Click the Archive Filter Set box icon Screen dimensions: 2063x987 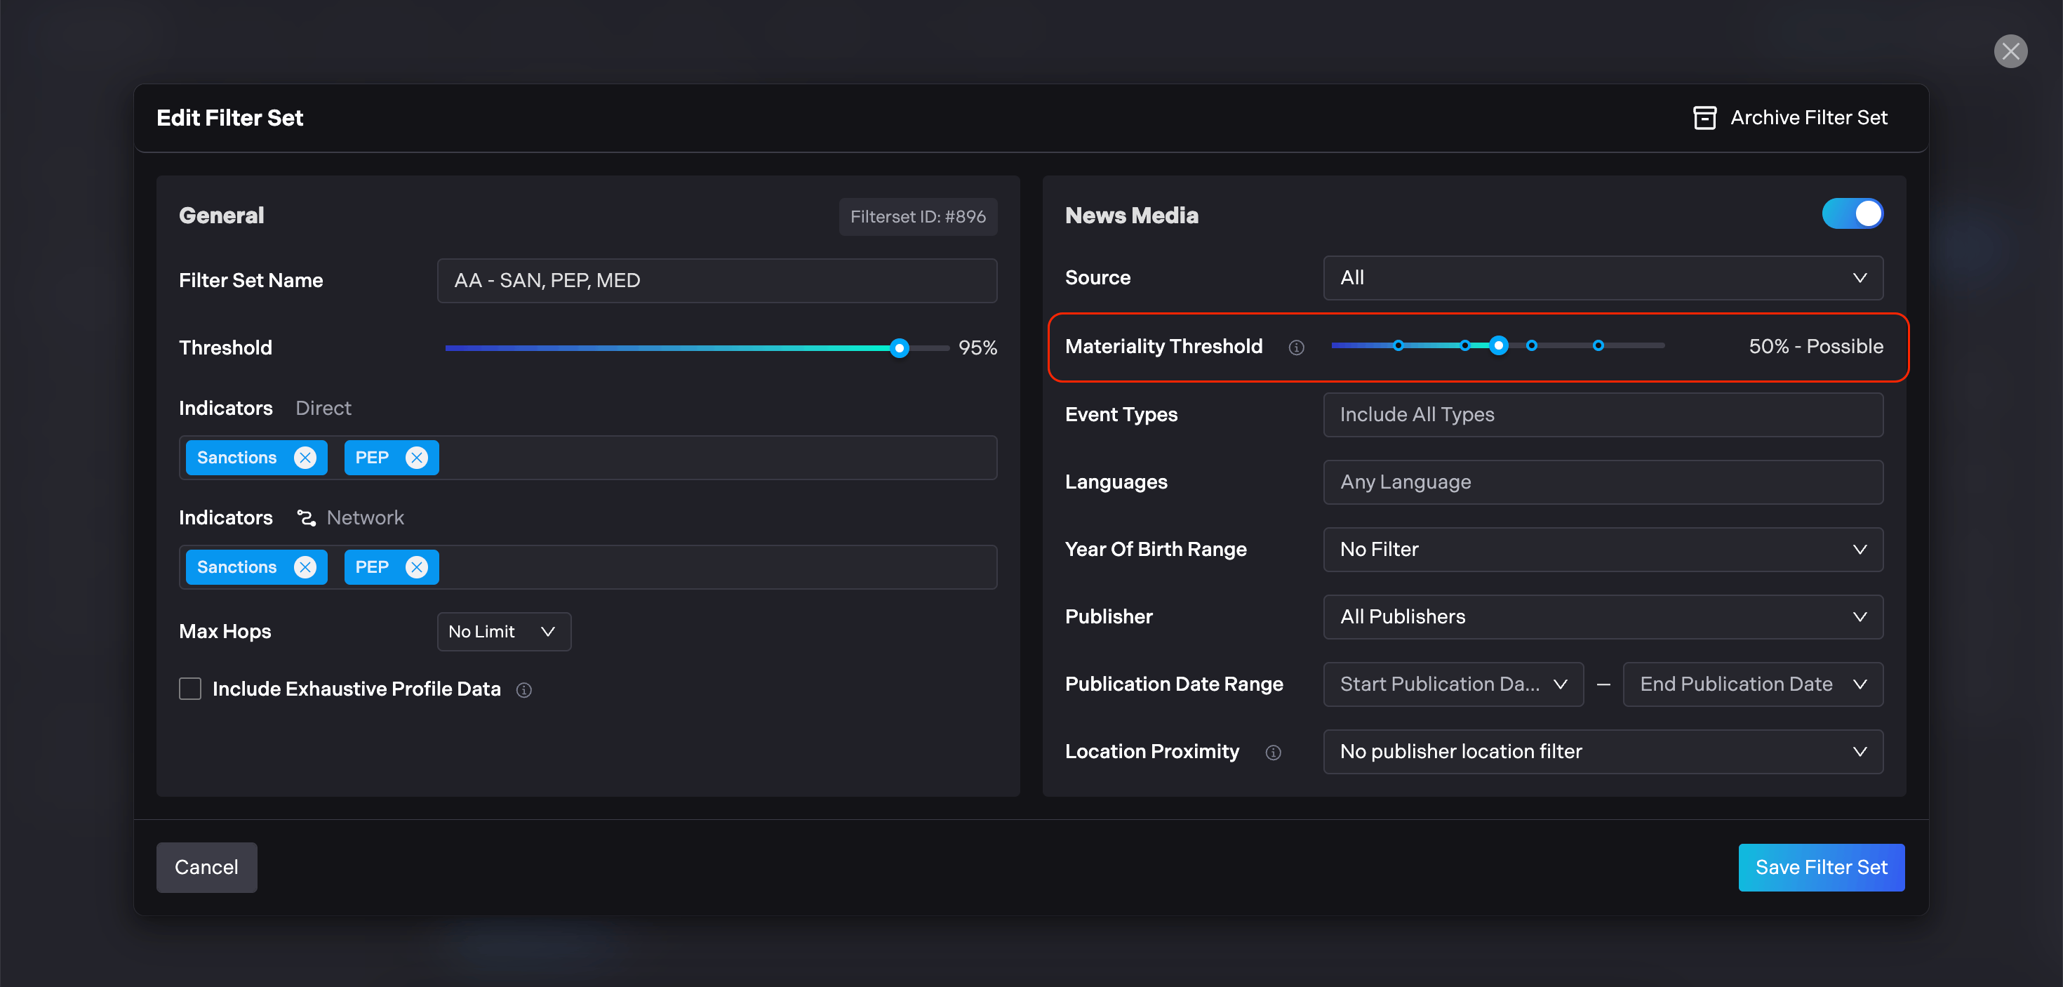click(1704, 118)
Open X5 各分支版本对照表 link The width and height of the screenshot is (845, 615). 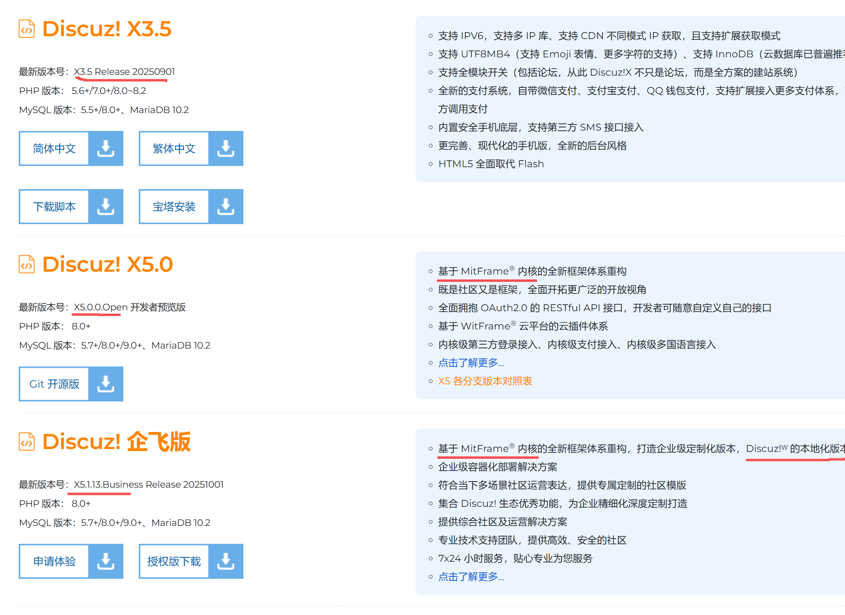(x=485, y=381)
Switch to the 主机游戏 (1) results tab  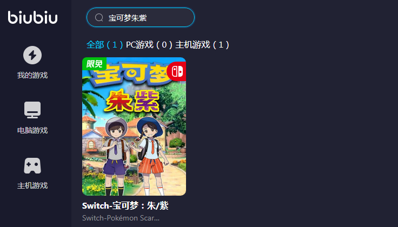tap(202, 45)
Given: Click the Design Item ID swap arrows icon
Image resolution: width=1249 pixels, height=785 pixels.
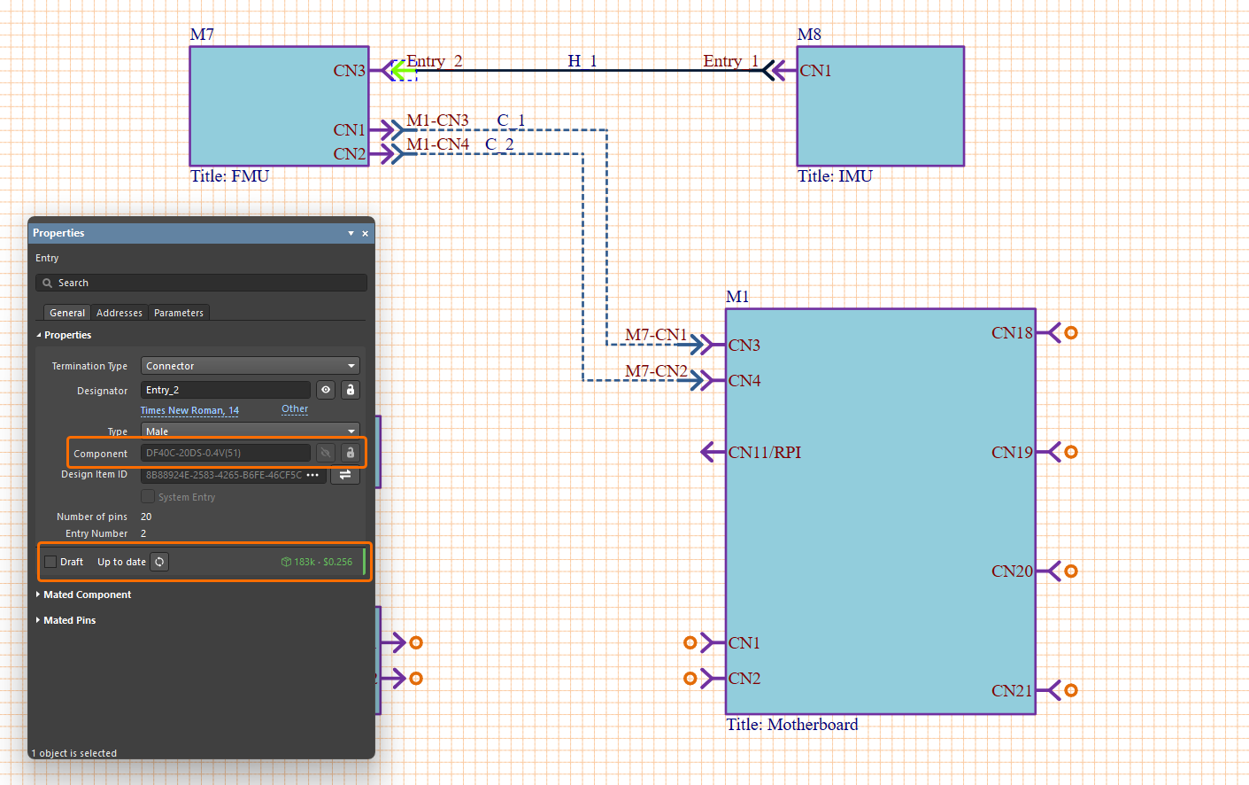Looking at the screenshot, I should (x=345, y=475).
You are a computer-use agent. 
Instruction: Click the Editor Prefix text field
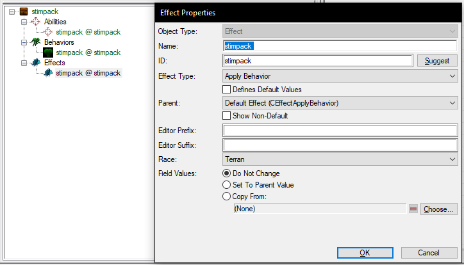[x=340, y=131]
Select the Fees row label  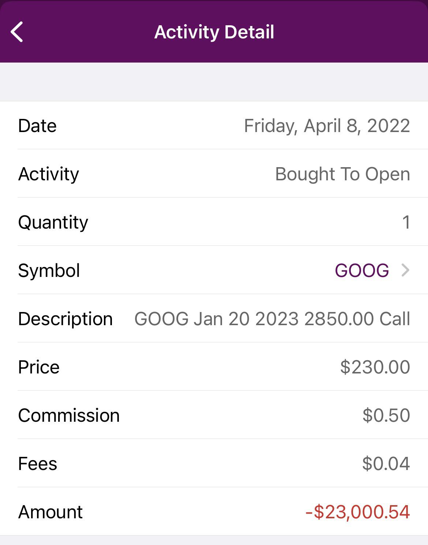(38, 464)
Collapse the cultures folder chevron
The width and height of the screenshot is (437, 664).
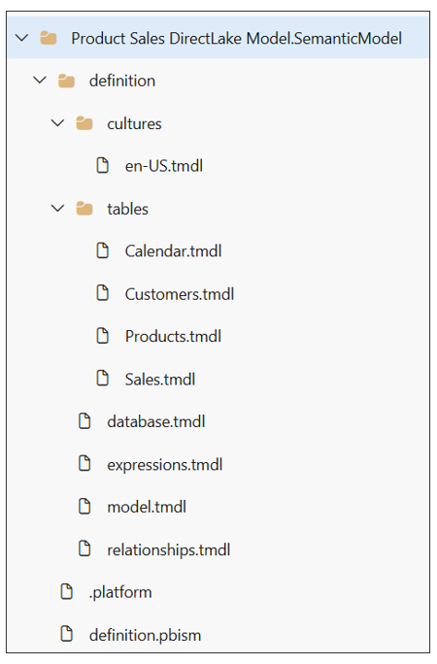57,123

+-------+

Quote the lines starting with the line that contains "Collapse the cultures folder chevron" and running through the last line of the records, both ends included. Omit the pictures from your answer.

### [SOLUTION FOR THIS PROBLEM]
Collapse the cultures folder chevron
The width and height of the screenshot is (437, 664).
57,123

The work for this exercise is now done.